Thanks for the feedback!

Which are the "huge optimization changes" you're wondering about?
Indeed there's a large series of commits after the version you're
using but I think you're possibly misattributing them.

A number of the commits are bug fixes -- mostly not for hard bugs, but
for unwanted and unintended behaviors:

a709dde fix unexpected allocation of 7x144 group in non-power-of-two slot
dda5a88 fix exact size tracking in memalign
915a914 adjust several size classes to fix nested groups of non-power-of-2 size
7acd61e allow in-place realloc when ideal size class is off-by-one
caca917 add support for aligned_alloc alignments 1M and over

There were also quite a few around an idea that didn't go well and was
mostly reverted, but with major improvements to the original behavior:

5bff93c overhaul bounce counter to work with map sizes instead of size classes
71262cd tune bounce counter to avoid triggering early
9601aaa prevent overflow of unmap counter part of bounce counter
aca1f32 don't let the mmap cache limit grow unboundedly or overflow
6fbee31 second partial overhaul of bounce counter system
150de6e revert from map cache to old okay_to_free scheme, but improved
1e972da initial conversion of bounce counting to use sequence numbers, decay
e3eecb1 factor bounce/sequence counter logic into meta.h
6693738 account seq for individually-mmapped allocations above hard threshold
4443f64 fix complete regression (malloc always fails) on variable-pagesize archs

If you don't care about low usage, that whole change series is fairly
unimportant, but should be harmless. It just changes decisions about
choices where either choice produces as valid state for the allocator
but there are tradeoffs between memory usage and performance. The new
behavior should be better, though.

A few commits were reordering the dependency between memalign and the
standard memalign-variant functions, which is a minor namespace
detail:

da4c88e rename aligned_alloc.c
04407f7 reverse dependency order of memalign and aligned_alloc
74e6657 rename aligned_alloc source file back to its proper name
c990cb1 rename memalign source file back to its proper name

A couple were hardening:

5bf4e92 clear group header pointer to meta when freeing groups
bd04c75 in get_meta, check offset against maplen (minor hardening)
77cea57 add support for allocating meta areas via legacy brk

And pretty much all the rest of the changes are tuning behavior for
"optimization" of some sort or another, which may be what you were
referring to:

26143c4 limit slot count growth to 25% instead of 50% of current usage in class
a9187f0 remove unnecessary optimization tuning flags from Makefile CFLAGS
045cc04 move coarse size classing logic to malloc fast path
8348a82 eliminate med_twos_tab
e619034 allow slot count 1 for size classes 3 mod 4 as natural/first-class
c9d54f4 activate coarse size classing for small classes down to 4 (but not 6)
44092d8 improve individual-mmap decision
d355eaf remove slot count reduction to 1 for size classes 1 mod 3
c555ebe fix off-by-one in logic to use single-slot groups
9d5ec34 switch from MADV_DONTNEED to MADV_FREE for large free slots
584c7aa avoid over-use of reduced-count groups due to coarse size classing
f9bfb0a increase threshold for 3->2 slot reduction to 16 pages
20da09e disable coarse size classing for large classes (over 8k)

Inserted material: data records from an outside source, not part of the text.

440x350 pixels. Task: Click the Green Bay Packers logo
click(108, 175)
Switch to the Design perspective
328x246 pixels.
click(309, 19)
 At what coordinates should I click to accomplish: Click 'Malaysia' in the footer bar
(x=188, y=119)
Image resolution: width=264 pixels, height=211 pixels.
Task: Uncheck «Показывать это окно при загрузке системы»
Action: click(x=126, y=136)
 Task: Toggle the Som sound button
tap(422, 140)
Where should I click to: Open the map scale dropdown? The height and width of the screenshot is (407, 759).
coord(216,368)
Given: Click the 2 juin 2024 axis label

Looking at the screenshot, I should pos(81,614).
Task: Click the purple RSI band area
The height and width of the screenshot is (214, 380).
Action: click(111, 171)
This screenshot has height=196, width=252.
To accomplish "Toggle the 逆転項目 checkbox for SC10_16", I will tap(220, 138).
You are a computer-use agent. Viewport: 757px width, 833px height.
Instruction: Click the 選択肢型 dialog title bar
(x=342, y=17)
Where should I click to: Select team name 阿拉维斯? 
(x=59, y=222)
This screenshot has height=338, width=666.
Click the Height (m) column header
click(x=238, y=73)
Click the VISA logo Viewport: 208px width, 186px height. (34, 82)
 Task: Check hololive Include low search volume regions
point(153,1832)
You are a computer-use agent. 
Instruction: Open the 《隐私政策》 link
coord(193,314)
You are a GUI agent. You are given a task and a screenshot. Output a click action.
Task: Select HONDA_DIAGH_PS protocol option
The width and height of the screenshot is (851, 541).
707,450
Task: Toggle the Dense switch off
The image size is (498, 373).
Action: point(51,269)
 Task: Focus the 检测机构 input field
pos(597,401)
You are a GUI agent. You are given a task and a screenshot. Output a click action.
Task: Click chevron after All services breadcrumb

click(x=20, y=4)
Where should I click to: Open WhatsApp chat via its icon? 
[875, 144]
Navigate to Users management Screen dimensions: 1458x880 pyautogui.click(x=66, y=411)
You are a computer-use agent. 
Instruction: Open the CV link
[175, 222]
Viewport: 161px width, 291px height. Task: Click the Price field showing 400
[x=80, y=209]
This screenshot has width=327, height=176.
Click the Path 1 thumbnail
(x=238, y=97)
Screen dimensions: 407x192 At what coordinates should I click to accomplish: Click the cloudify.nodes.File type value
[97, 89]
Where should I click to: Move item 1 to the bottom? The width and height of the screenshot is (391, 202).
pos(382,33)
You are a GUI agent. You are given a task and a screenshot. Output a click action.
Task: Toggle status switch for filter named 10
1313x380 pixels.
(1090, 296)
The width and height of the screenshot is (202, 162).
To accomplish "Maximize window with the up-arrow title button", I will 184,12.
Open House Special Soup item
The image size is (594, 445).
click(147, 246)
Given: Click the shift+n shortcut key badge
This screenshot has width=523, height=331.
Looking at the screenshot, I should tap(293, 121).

I don't think any of these changes are potentially obsoleted by
further ideas in the above thread. I am working on delaying activation
of slots until they're actually needed, so that we don't dirty pages
we could avoid touching, but I proposed this as an alternative to
other more complex tricks that I didn't really like, which have not
been implemented and probably won't be now.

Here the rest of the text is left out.